Pakistan have come to London on the back of a good win against Ireland at Malahide but their overall performance in the one-off Test was ordinary. Easy catches were dropped, top-order struggled, there was a minor batting collapse in the second innings and the bowlers let Ireland score 339 in the follow-on innings. But a good thing that came out of the match was fast bowlers stepping up and playing a match winning role.
Arguably, it was first time since the Oval Test in 2010 that Pakistan won a Test without a major contribution coming from spinners. Three pacers Mohammad Abbas (9), Mohammad Amir (5) and Faheem Ashraf (1) together took 15 wickets. The fourth pacer (Rahat Ali) however failed to make any impact despite the conditions fully in favour of the pacers and his form is a concern for Pakistan going into the first Test against England at Lord’s.
Rahat was making a comeback to the Test side after one and a half years. He could not play any first-class cricket for 17 months due to an injury following Australia tour in 2017 but, as has been the case with so many selections, he was called back to play Tests on the back of a fine season in the Pakistan Super League where playing for Quetta Gladiators he produced 15 wickets at 21.46. He had accounted for at least one wicket in ten out of eleven matches in the PSL but his bowling against Ireland was a far cry from that as he did not take a single wicket in 30 overs he bowled in Malahide.
Rahat hasn't been a part of first-class cricket due to injury
Pakistan coach Mickey Arthur named twelve players for the Lord’s Test and there is a cloud hanging over Rahat’s place in the final XI.
"We have selected a squad of 12. Hasan Ali is in that 12. We will make a decision tomorrow (Wednesday) whether we go with Rahat or Hasan," Arthur told reporters at Lord’s.
The flip side of the story though is that Hasan is not 100 percent fit and did not bowl in the nets on Tuesday due to a minor split webbing. He also received two stitches as a precautionary measure but is expected to bowl on Wednesday and available for the first Test starting from Thursday. Hasan to date has played in only two Tests – against Windies in Dominica and Sri Lanka in Abu Dhabi in 2017. In both the series, he missed matches due to fitness concerns. And the fitness factor once again could go against him if he struggles to bowl on the eve of the Lord’s Test.

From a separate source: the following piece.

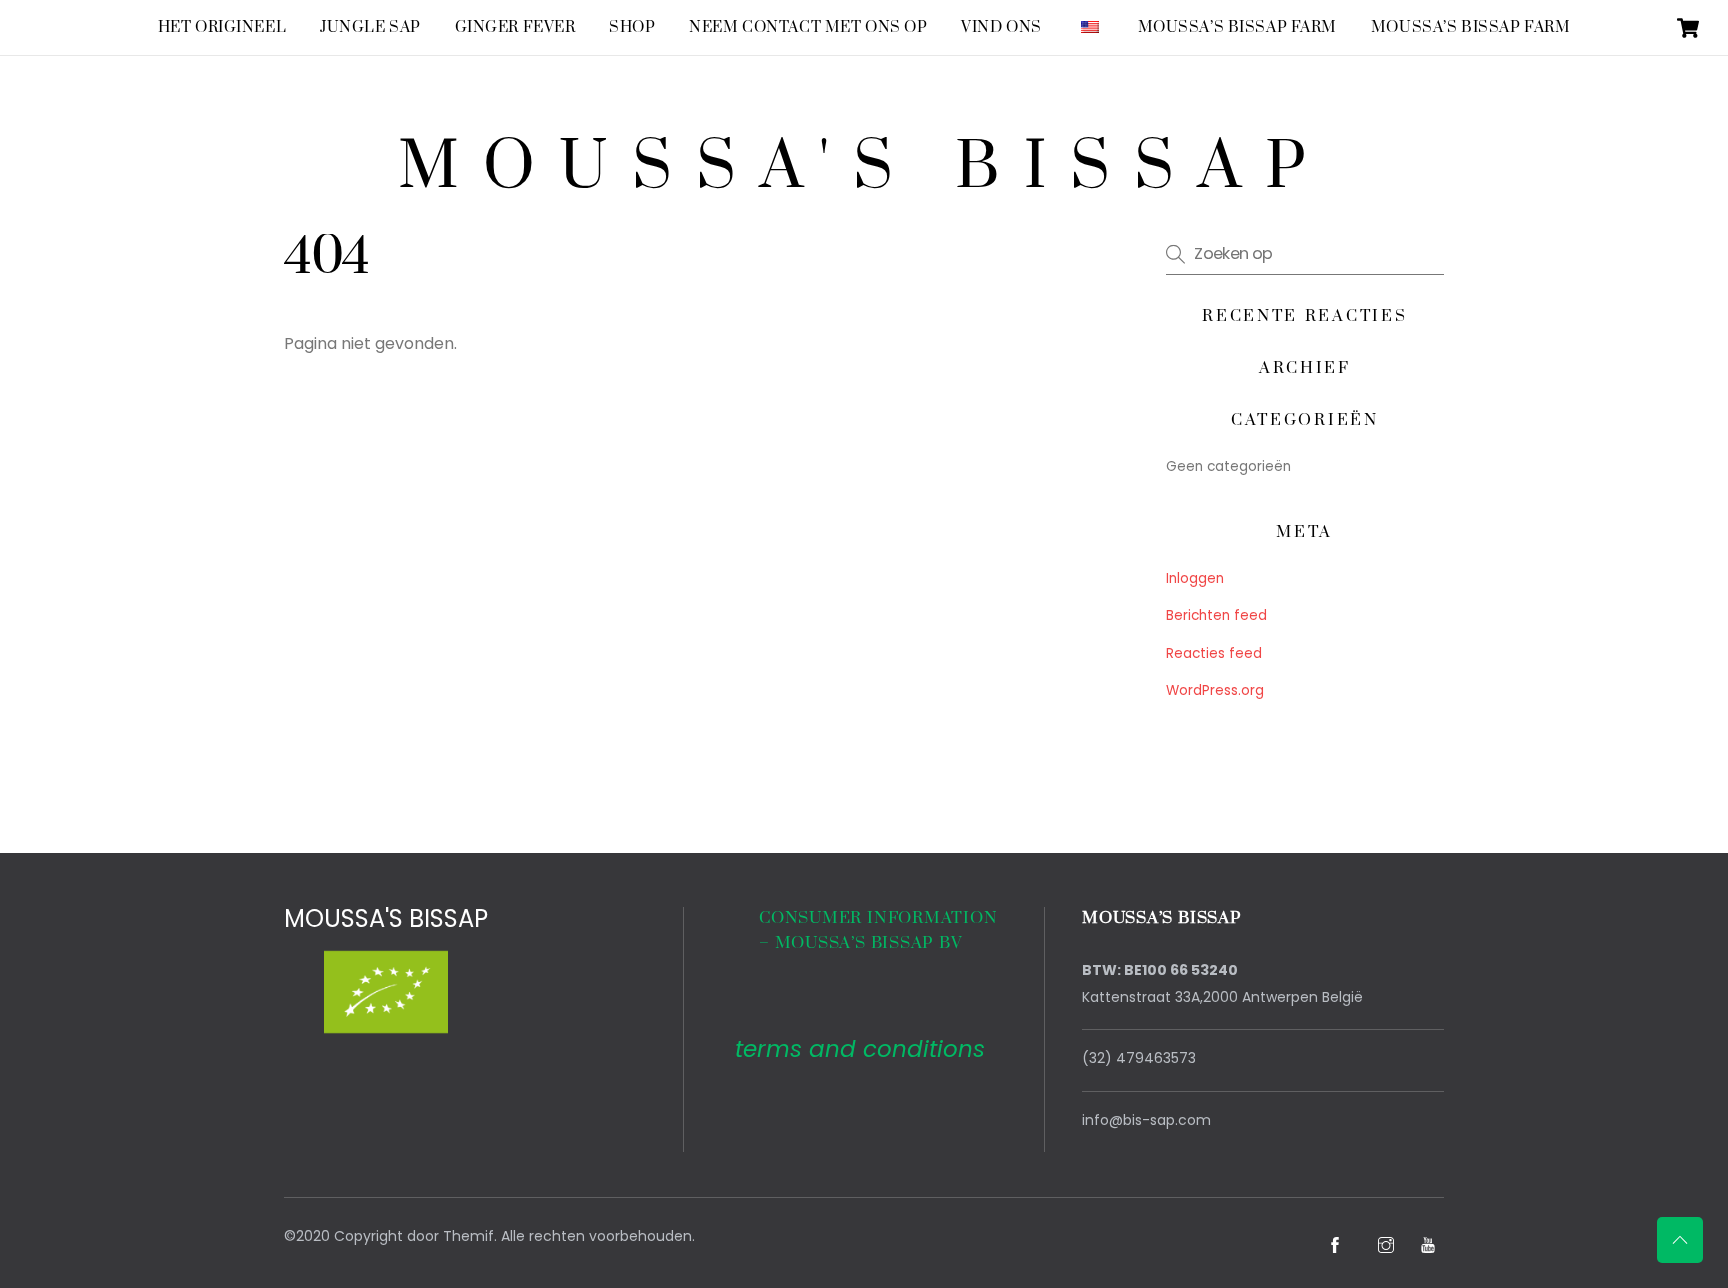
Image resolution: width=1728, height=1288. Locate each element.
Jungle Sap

The good news for Pakistan though is Amir has been declared fit to take on England. There was an injury scare in Malahide where he struggled to go through his overs due to a knee problem.
"He's perfect and 100 percent. He is fine ready to go,” said Arthur.
Amir had only three wickets in three Tests coming on this tour and his form in the longer version of the game was a concern but five wickets against Ireland despite two dropped catches have put him back on the track.
Amir’s bowling is vital for Pakistan’s plans on this tour and the team is expecting a Trent Boult-like performance from him. England this year lost a Test series to New Zealand for the first time in 19 years and that was largely because of Boult’s 6-32 spell in the first innings at Auckland that bowled out England for 58.
"I think Mohammad Amir is the finest exponent of pace and swing when he gets it 100 percent right. We've used that spell that Trent Boult bowled in Auckland. We've had a look at his lengths and the England batsmen then were on the back of a really tough winter for them.
"We believe he bowls incredibly well at left-handers and there will be three left-handers (Alastair Cook, Mark Stoneman and Dawid Malan) in the England top four.
Arthur believes Amir will play a crucial role against England's top order
"I just hope it goes really well for him because he's been unlucky at times with the amount of dropped catches. He's ready, he's determined, he's fit, he's strong, he's excited, he's in a very good place at the moment so I just hope it goes really well for him.”
Pakistan have been heavily reliant on their spinners lately. Even in the matches they have won outside the subcontinent, spinners have played a major role. Yasir Shah took a five-wicket haul in the two wins at Lord’s and the Oval in 2016.
But after a long time, Pakistan is banking on their pacers to win them matches. Even in the home series against Sri Lanka last year, Pakistan went in with three pacers and a spinner which was an unusual combination for them in the UAE.
The Ireland Test was first time in twelve years that Pakistan played with four pacers and a spinner. Faheem Ashraf’s emergence as a Test all-rounder has given them a luxury to play with a 4-1 attack, a combination they had not tried since Kandy 2006 when they played with Mohammad Asif, Umar Gul, Rao Iftikhar, Abdul Razzaq and Danish Kaneria.
The current pace crop certainly has the potential to play the match-winning role and the conditions in England will provide them a perfect opportunity to prove their worth.